We were warned that Lief would not survive the flight from Portland, Oregon, to California. As we flew through the night, Lief’s heart stopped again and again. When we arrived, he was outfitted with a standard “bridge therapy.” This cumbersome computer and heavy batteries that hang from outside the body had the power to extend his life by years. The device is used by 7,000 children and adults. Our local hospital had failed to make us aware that this therapy existed and could extend his life.
Discrimination is a common barrier faced by people with disabilities in need of lifesaving care. Only a handful of states have banned bias in transplants. Until more states act, this discrimination will persist.

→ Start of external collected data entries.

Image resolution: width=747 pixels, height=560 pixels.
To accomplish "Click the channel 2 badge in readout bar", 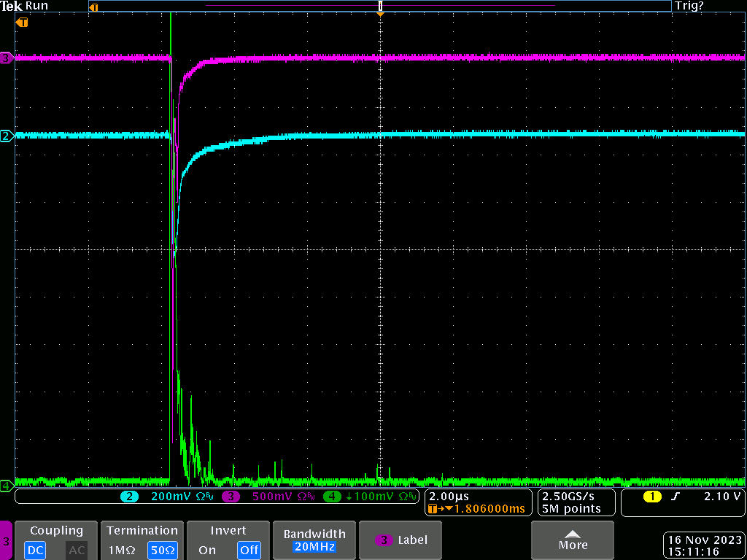I will click(x=130, y=497).
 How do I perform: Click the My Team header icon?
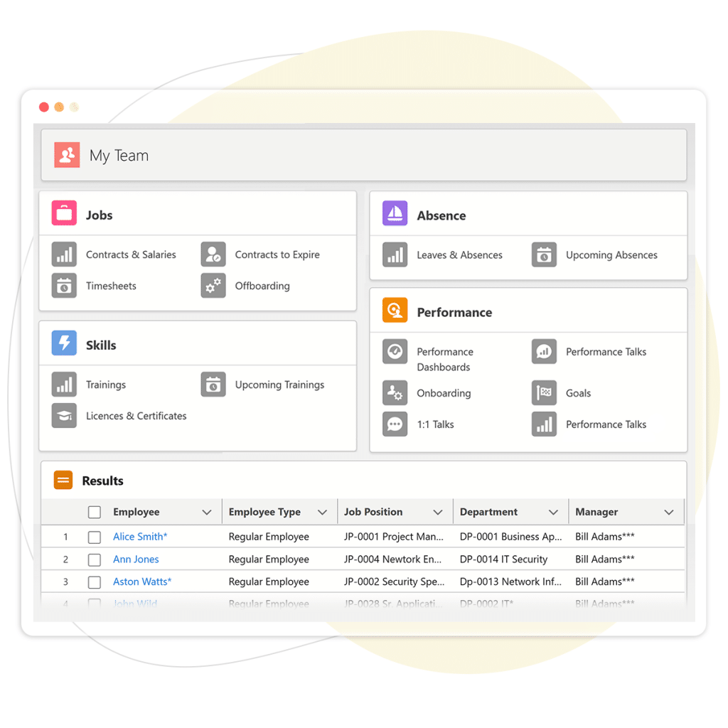(67, 155)
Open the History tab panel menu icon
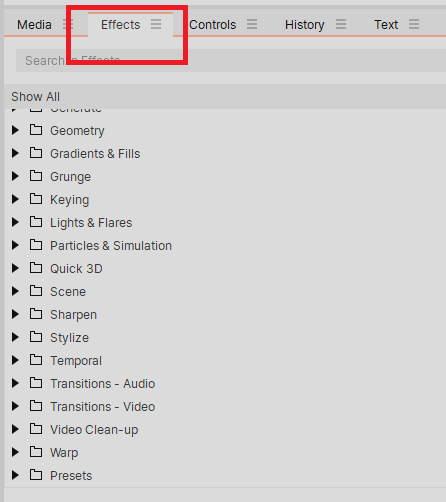446x502 pixels. 341,24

Lief’s medical odyssey spanned a year of continuous hospitalization, nearly half-a-dozen open-heart surgeries and countless grueling procedures. No one knows what someone is capable of until they are fighting for their life. Throughout, Lief defied everyone’s expectations and acquired abilities such as improving his communication so that he was fully able to participate intellectually in his care. He was 100 percent compliant with his treatments. His remarkable endurance and patience exceeded those of most neurotypical adults. The culmination of his medical journey was receiving a precious gift of life: a human heart. He was likely the first person with severe autism to undergo a heart transplant. Sadly, he’s likely not the first person who has needed one.
Transplant programs are given wide latitude in deciding whether to take a patient’s disability into account. According to a Washington Post article published in March, the 815 transplant programs in the United States may take into account neurocognitive disabilities when making decisions about lifesaving organ transplants. Whether programs do so varies. A 2008 study by the Stanford Center for Biomedical Ethics found that 43 percent of the 50 pediatric heart, liver and kidney transplant programs surveyed always or usually considered neurodevelopmental delays, while 39 percent rarely or never did.
This discretion creates an opening for ingrained stereotypes and false assumptions to influence decisions. Some transplant teams might assume that people with disabilities are incapable of making it through the rigors of a grueling marathon of medical procedures involved in a transplant, or that they’re unable to care properly for themselves post-surgery.
While the Americans With Disabilities Act explicitly prevents discrimination in medicine, there is no mechanism for enforcement. This leaves states on the front line of not just ensuring the prevention of the discrimination but also giving families an effective and time-sensitive path of recourse outside of adjudication. Our state, Oregon, in June joined California, New Jersey, Maryland, and Massachusetts in the fight. More states should adopt these policies prohibiting discrimination.
Today, Lief is 14 years old and doing well. His experience has helped reshape the conversation in transplant medicine from “Should we transplant kids with autism?” to “How do we transplant kids with autism?”
Though we’ve made enormous strides in changing the conversation, there is so much more we need to do to stop discrimination. Adults and children with disabilities in need of organ transplants should be afforded greater legal protections. Their lives are inherently worth saving.
Sunshine Bodey, a disability rights advocate, wrote this for The Washington Post.